• Рабочее задание A:
Ответьте на вопросы по отрывку о тихом пикете:
(i) Какой возраст говорящей назван для того времени, когда она ещё не выходила из своего пузыря?
(ii) На что, согласно отрывку, надо злиться вместо людей, транслирующих язык ненависти?
(iii) Чем, по примеру из отрывка, может быть сконструирован «третий чужой язык»?
• Рабочее задание B:
Перепечатайте из отрывка о тихом пикете часть от слов «Тихийпикет – это» до слов «этой системы взглядов.» включительно.

• Фрагмент источника:
:::::

Тихийпикет – это еще и про открытость чужому опыту. Я вдруг поняла, что я как активистка жила в каком-то пузыре. В пузыре людей с такими же взглядами, и я никогда до этого – мне было тогда 23 – не выходила из этого пузыря. Был университетский пузырь, потом был пузырь на работе, где почти те же самые люди из университета. Я вышла из пузыря и поняла, что я вообще-то довольно привилегированный человек во многих вещах, у меня был доступ к образованию, я не занималась тяжелым физическим трудом, направленным на выживание. И я поняла, что надо злиться не столько на людей, транслирующих язык ненависти, а на систему, которая этот язык порождает. Как только акцент сместился, стало очень легко разговаривать. И под открытостью мы понимали не критику человека, а критику этой системы взглядов.
– А нет ли обвинений в пропаганде? Я по-прежнему живу иллюзией, что есть мои взгляды, жизненные позиции, частный жизненный опыт. И тут вдруг кто-то раз – и объявляет это либеральным обкомом или, не знаю, наоборот, путинской пропагандой.
– Это важно то, что ты сказала. Я не хочу называть чужие взгляды исключительно результатом пропаганды и обесценивать то, с чем человек живет. Но иногда я замечала, когда мы с незнакомыми людьми разговаривали друг с другом на самые острые и сложные темы, будто в нашем разговоре кроме нас двоих присутствовал кто-то третий или что-то третье. И это что-то могло идти вообще поперек всему тому, о чем мы говорили. Получалась такая нарушенная причинно-следственная история: вот человек излагает мне свои мысли и я слежу за их ходом, а потом вдруг появляется этот третий чужой язык, сконструированный, например, конкретными медиа. И сразу становится понятно, что это история часто про монополию на информацию и про попытку захватить внимание и мнение отдельно взятого человека. Когда я увидела эту путаницу, этого жуткого третьего, который стоит за мной, за нами, тогда стало проще разобраться, откуда такие противоречия, почему мы сами себя не можем поймать на логической ошибке. И в этой ситуации я как раз злилась на этого третьего.

:::::

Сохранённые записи
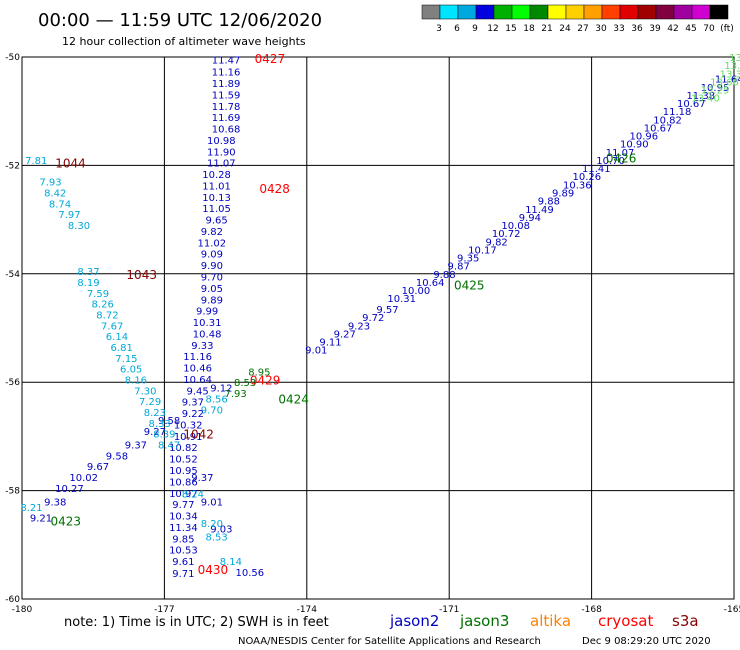  What do you see at coordinates (646, 642) in the screenshot?
I see `footer-timestamp: Dec 9 08:29:20 UTC 2020` at bounding box center [646, 642].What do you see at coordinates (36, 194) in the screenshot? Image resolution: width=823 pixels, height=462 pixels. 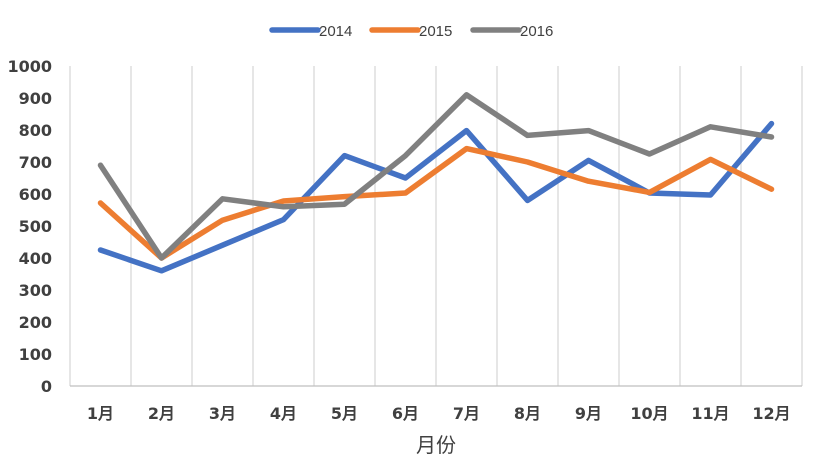 I see `y-tick-label: 600` at bounding box center [36, 194].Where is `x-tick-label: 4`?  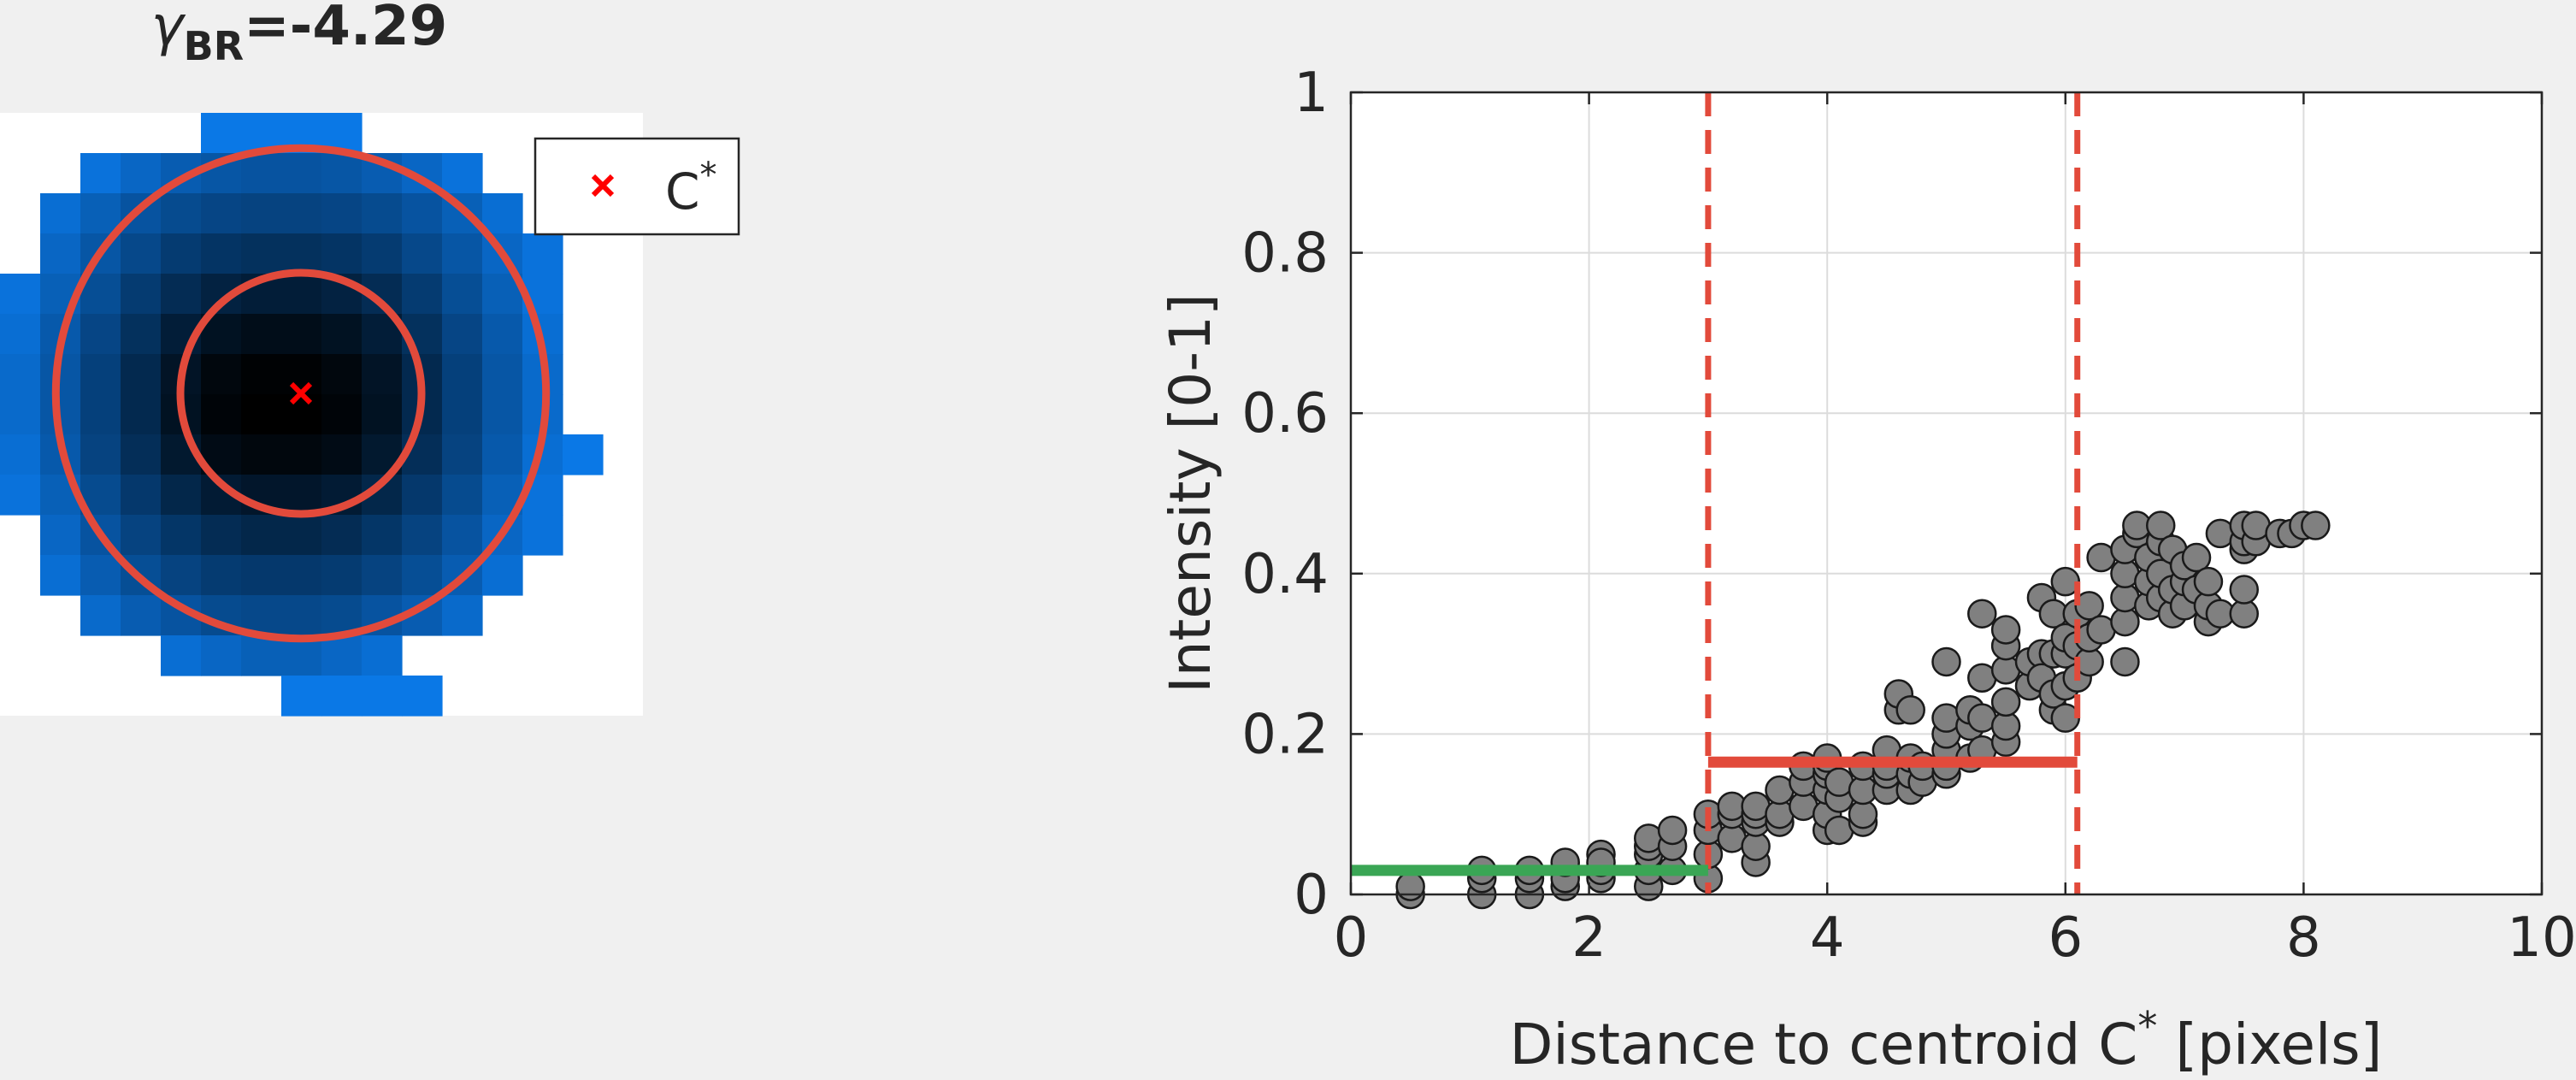 x-tick-label: 4 is located at coordinates (1828, 938).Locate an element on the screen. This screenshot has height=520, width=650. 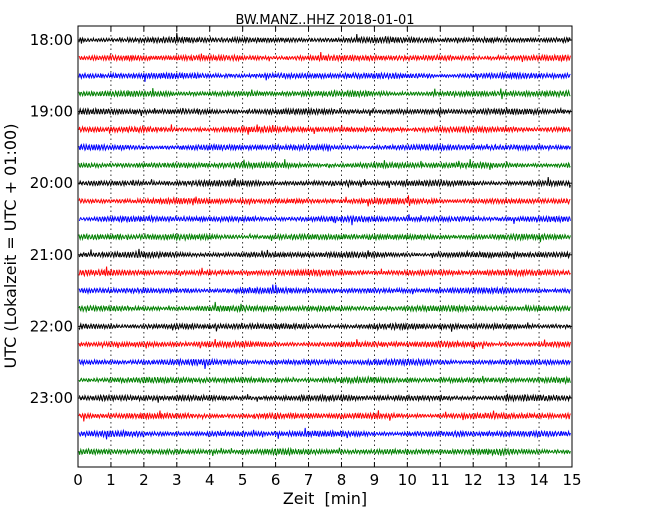
y-tick-label: 18:00 is located at coordinates (52, 40).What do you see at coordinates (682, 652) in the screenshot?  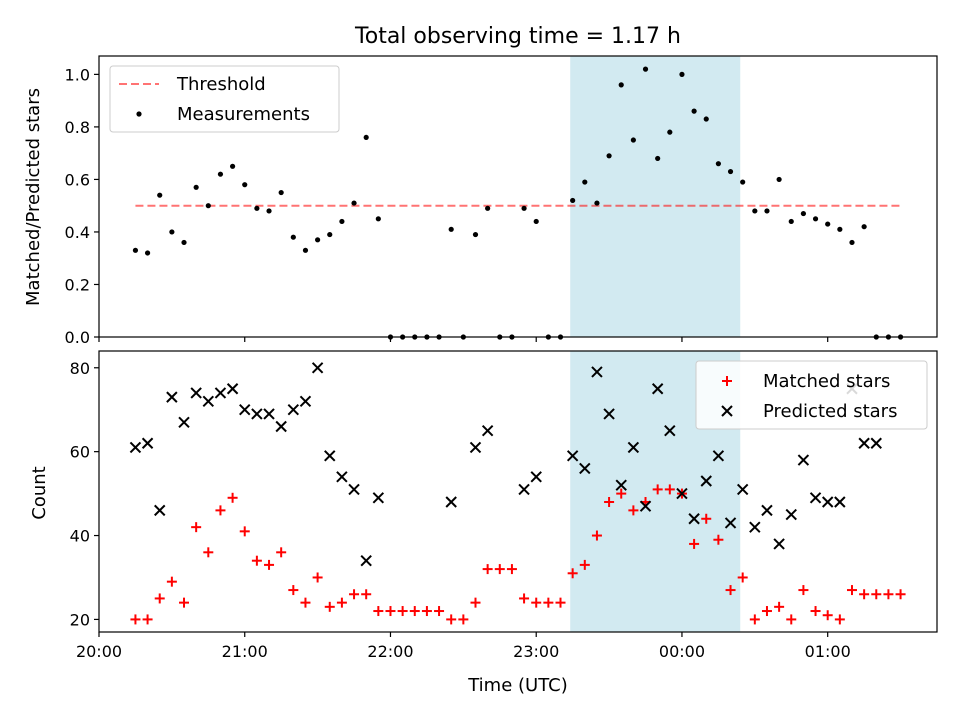 I see `x-tick-label: 00:00` at bounding box center [682, 652].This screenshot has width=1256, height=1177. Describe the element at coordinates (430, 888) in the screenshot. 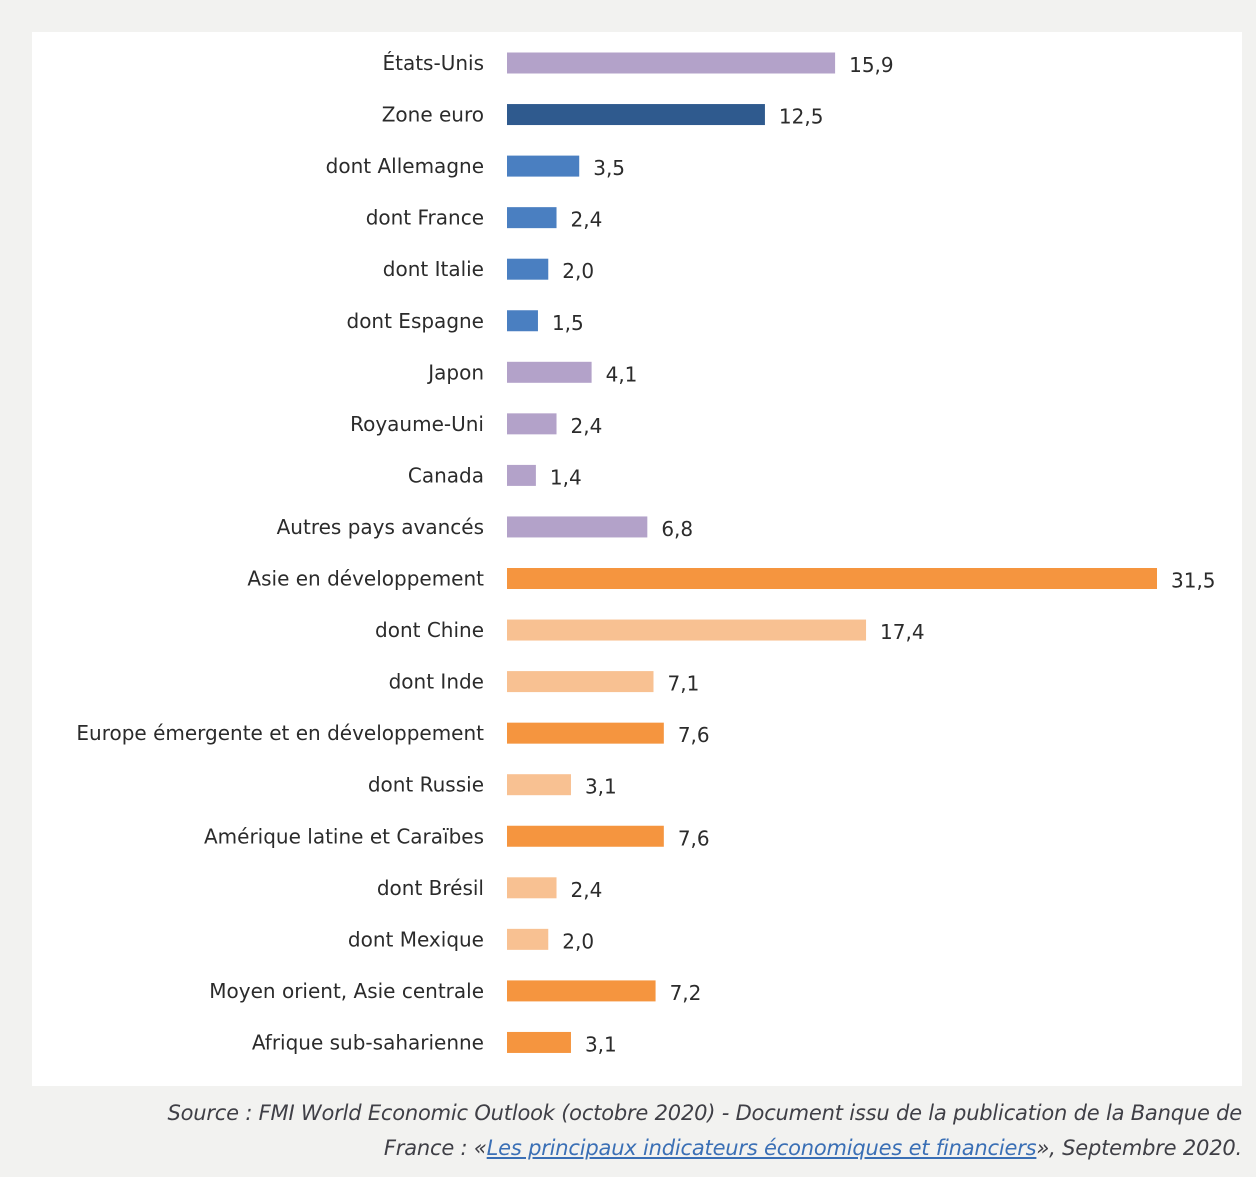

I see `category-label: dont Brésil` at that location.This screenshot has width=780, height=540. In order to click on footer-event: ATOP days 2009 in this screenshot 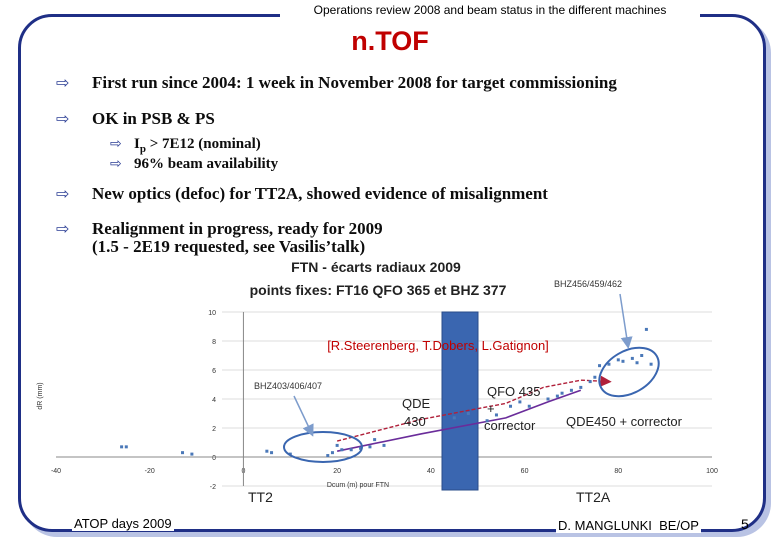, I will do `click(123, 524)`.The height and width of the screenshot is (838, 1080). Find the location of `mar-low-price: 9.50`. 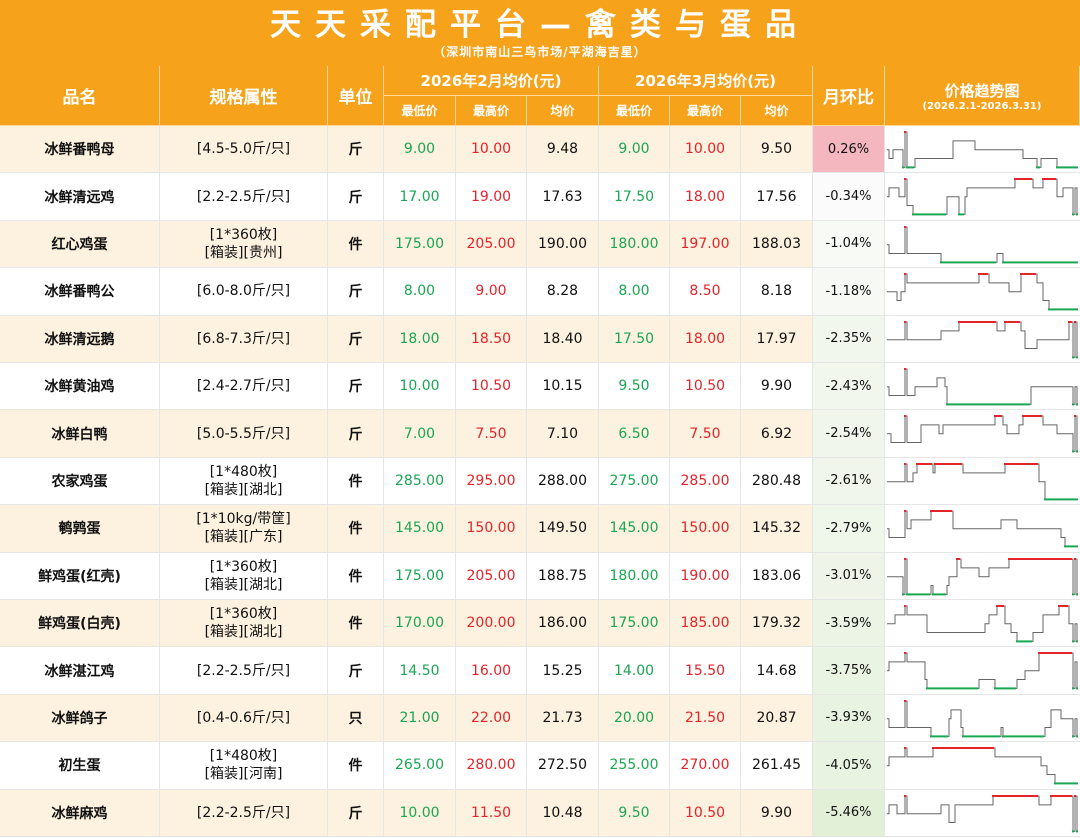

mar-low-price: 9.50 is located at coordinates (634, 387).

:::::

• Письменный ответ A:
(i) 23 года.
(ii) На систему, которая этот язык порождает.
(iii) Конкретными медиа.

• Письменный ответ B:
Тихийпикет – это еще и про открытость чужому опыту. Я вдруг поняла, что я как активистка жила в каком-то пузыре. В пузыре людей с такими же взглядами, и я никогда до этого – мне было тогда 23 – не выходила из этого пузыря. Был университетский пузырь, потом был пузырь на работе, где почти те же самые люди из университета. Я вышла из пузыря и поняла, что я вообще-то довольно привилегированный человек во многих вещах, у меня был доступ к образованию, я не занималась тяжелым физическим трудом, направленным на выживание. И я поняла, что надо злиться не столько на людей, транслирующих язык ненависти, а на систему, которая этот язык порождает. Как только акцент сместился, стало очень легко разговаривать. И под открытостью мы понимали не критику человека, а критику этой системы взглядов.